Proudhon, propositions pour une nouvelle lecture (par Robert Damien)
Conférence du 20 mars 2010 par Robert Damien
Dans le dépôt de bilan actuel du socialisme, Proudhon (1809-1865) est le plus accablé. Il faut dire qu’il y a mis du sien. On comprend le discrédit d’une pensée touffue et dispersée, parfois pédantesque, souvent commandée par l’urgence dénonciatrice. On l’explique aisément tant cette œuvre disparate est parcourue de palinodies.
Retenons-en une seule, la plus provocatrice : dénonçant la propriété comme un vol, formule qui lui valut une postérité gravée dans le marbre, Proudhon se déclare pourtant antisocialiste au nom de la propriété même : »le socialisme n’est rien, n’a jamais rien été et ne sera jamais rien » car détruisant la propriété et la concurrence, il supprime « les vraies forces économiques, les principes immatériels de toute richesse (…) qui créent entre les hommes une solidarité qui n’a rien de personnel et les unissent par des liens plus forts que toutes les combinaisons sympathiques et tous les contrats. »
Il récuse certes, contre les libéraux, le caractère naturel du contrat comme forme juste de relation des individus libres. Il ne pose pas la sympathie spontanée comme un besoin premier de jouir de l’estime d’autrui. Mais sa critique du « système communiste, gouvernemental, dictatorial, autoritaire, doctrinaire » est sans nuance car son principe, destructeur de « l’aristocratie des capacités » est que « l’individualité est subordonnée à la collectivité ». D’où une dénonciation féroce de la » communauté » communiste: « une démocratie compacte, fondée en apparence sur la dictature des masses (…) indivision du pouvoir; centralisation absorbante; destruction systématique de toute pensée individuelle, corporative, locale réputée scissionnaire; police inquisitoriale; tyrannie anonyme; prépondérance des médiocres (…) »
Prémonition?
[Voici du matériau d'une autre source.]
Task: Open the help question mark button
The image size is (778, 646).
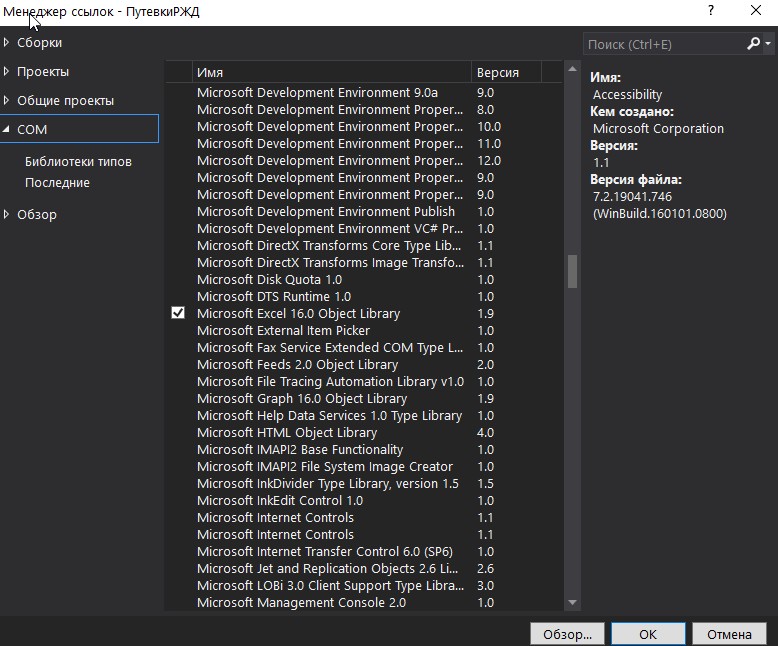Action: point(711,11)
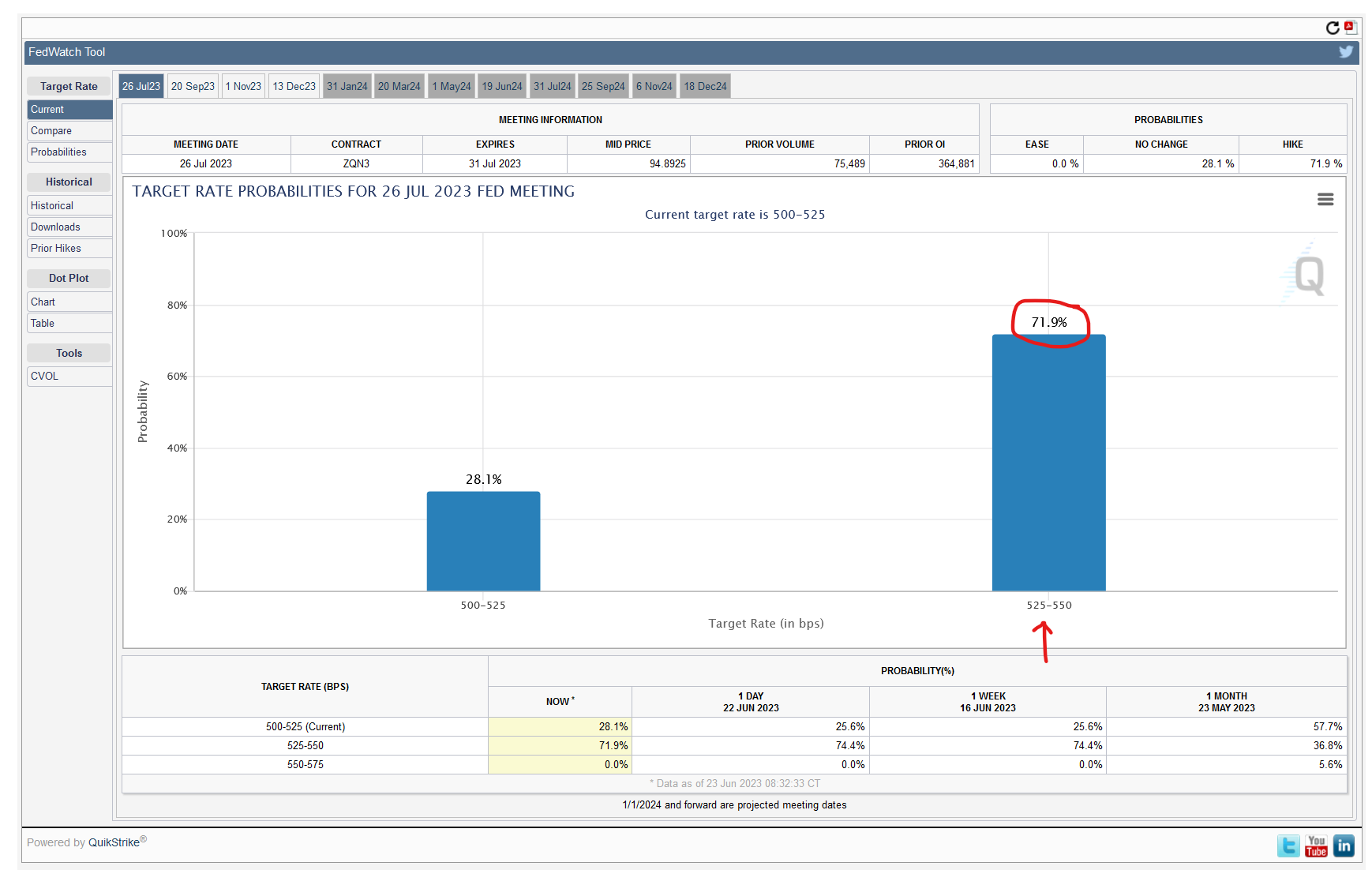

On rappellera simplement la lettre à Marx du 17 Mai 1846: « Cherchons ensemble, si vous voulez, les lois de la société, le mode dont ces lois se réalisent, le progrès suivant lequel nous parvenons à les découvrir; mais pour Dieu! après avoir démoli tous les dogmatismes a priori, ne songeons point à notre tour à endoctriner le peuple (…) ne taillons pas au genre humain une nouvelle besogne par de nouveaux gâchis (…) ne nous faisons pas les chefs d’une nouvelle intolérance, ne nous posons pas en apôtres d’une nouvelle religion, cette religion fût-elle la religion de la logique, la religion de la raison ».
« Homme terreur » qui répugna physiquement à Tocqueville et à Hugo, lecteur approximatif de Kant, de Hegel et de Feuerbach, il fut néanmoins la grande référence philosophique et politique de son temps. Inclassable, est-il bon, est-il méchant ? Est-il libéral, est-il socialiste ? Est-il anarchiste ? Est-il utopiste ? Les ombres de sa statue utopiste, anarchiste, socialiste, paralysent tout réexamen de « l’enfant terrible » du socialisme comme le qualifiera Pierre Leroux, l’inventeur du mot.
A l’occasion du bicentenaire de sa naissance, une révision du procès s’impose. Pouvons nous en retenir quelques enseignements pour penser aujourd’hui l’ordre social et politique ?
Trois thèses philosophiques majeures nous semblent éclairer cette œuvre ambitieuse: le travail industriel est une métaphysique en action dont la sérialité syntaxique des gestes et des adresses génère positivement des rationalités plurielles et des identités multiples ; le sujet humain n’existe que relié à un groupe coopérateur, générateur d’obligations mutuelles et constitutif d’un » nous » acteur de ses destinées ; la liberté ne s’affirme que dans l’augmentation mutuelle des relations qui expriment une justice en acte.
Nous souhaitons réexaminer ces trois axes centraux pour mieux en dégager l’intérêt actuel. Peuvent-ils être des sources et des ressources pour une philosophie politique renouvelée ?
Robert Damien est professeur à l’université de Paris-Ouest Nanterre-La Défense.